Exercise objective:
The whole listing needs to be returned exactly as it appears.

>>>>

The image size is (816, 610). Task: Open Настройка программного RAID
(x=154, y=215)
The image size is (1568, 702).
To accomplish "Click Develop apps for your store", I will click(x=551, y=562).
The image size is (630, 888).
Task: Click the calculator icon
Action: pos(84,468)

<<<<

Result:
The image size is (816, 610). Task: Open Настройка программного RAID
(x=154, y=215)
The image size is (1568, 702).
To accomplish "Click Develop apps for your store", I will click(x=551, y=562).
The image size is (630, 888).
Task: Click the calculator icon
Action: pos(84,468)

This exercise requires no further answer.